## WORK TASK
For the entries below, the expected answer is the line with "El Congreso Mundial de", the line with "Resoluciones del Congreso Mundial (107, 101)", and every line between them, exactly as written, and nothing more.

**** SUPPLIED ENTRIES ****

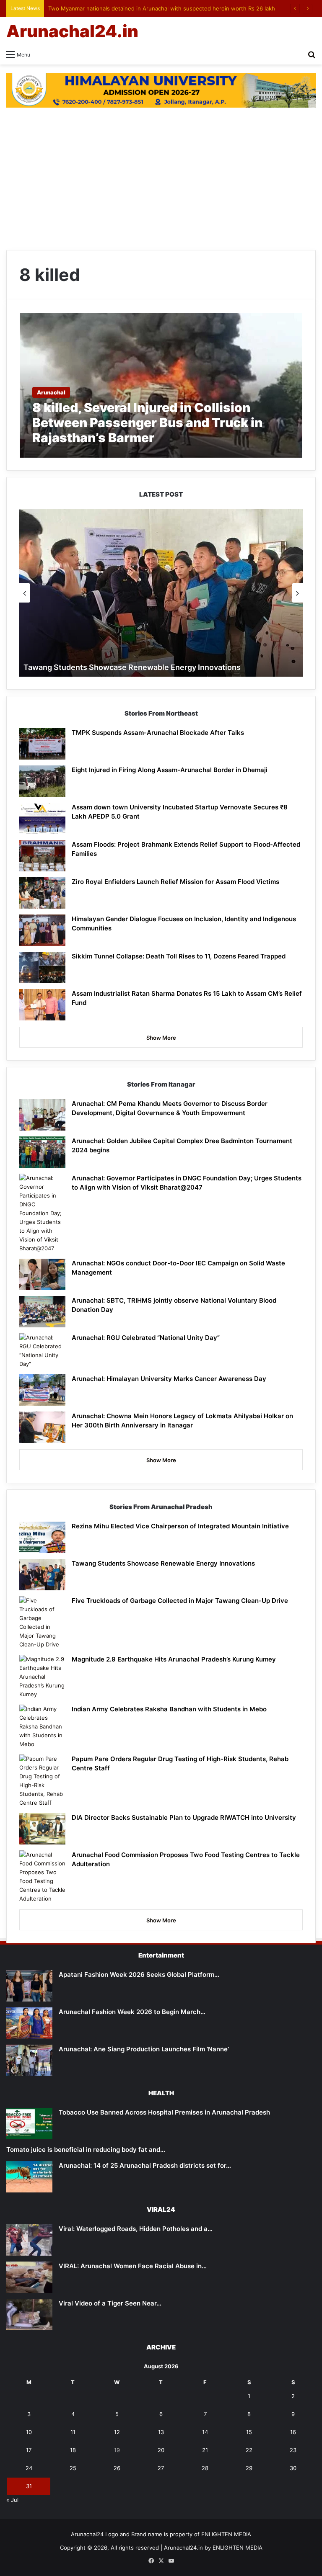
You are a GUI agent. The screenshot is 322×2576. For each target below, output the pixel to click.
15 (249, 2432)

****
**** SUPPLIED ENTRIES ****

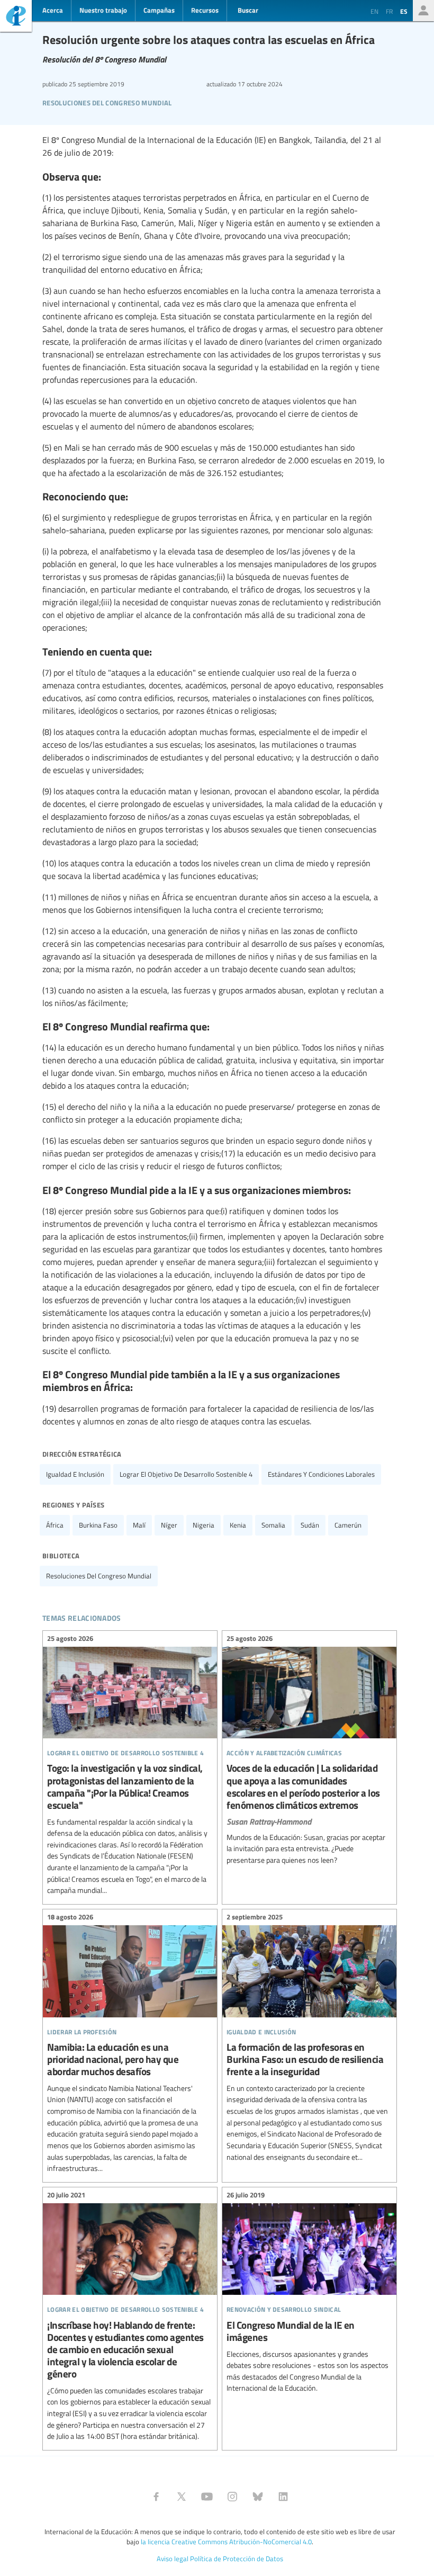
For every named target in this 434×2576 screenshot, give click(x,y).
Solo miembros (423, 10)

****
**** SUPPLIED ENTRIES ****

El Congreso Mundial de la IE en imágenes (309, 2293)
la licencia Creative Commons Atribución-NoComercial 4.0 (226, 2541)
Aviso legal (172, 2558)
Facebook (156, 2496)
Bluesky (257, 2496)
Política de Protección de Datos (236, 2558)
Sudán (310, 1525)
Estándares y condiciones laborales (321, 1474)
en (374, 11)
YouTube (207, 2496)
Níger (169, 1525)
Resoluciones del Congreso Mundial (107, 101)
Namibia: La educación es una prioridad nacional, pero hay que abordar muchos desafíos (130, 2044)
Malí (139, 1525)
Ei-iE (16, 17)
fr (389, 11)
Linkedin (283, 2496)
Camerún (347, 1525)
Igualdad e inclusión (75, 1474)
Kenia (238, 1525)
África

****

## RESPONSE AREA
El Congreso Mundial de la IE en imágenes (309, 2293)
la licencia Creative Commons Atribución-NoComercial 4.0 (226, 2541)
Aviso legal (172, 2558)
Facebook (156, 2496)
Bluesky (257, 2496)
Política de Protección de Datos (236, 2558)
Sudán (310, 1525)
Estándares y condiciones laborales (321, 1474)
en (374, 11)
YouTube (207, 2496)
Níger (169, 1525)
Resoluciones del Congreso Mundial (107, 101)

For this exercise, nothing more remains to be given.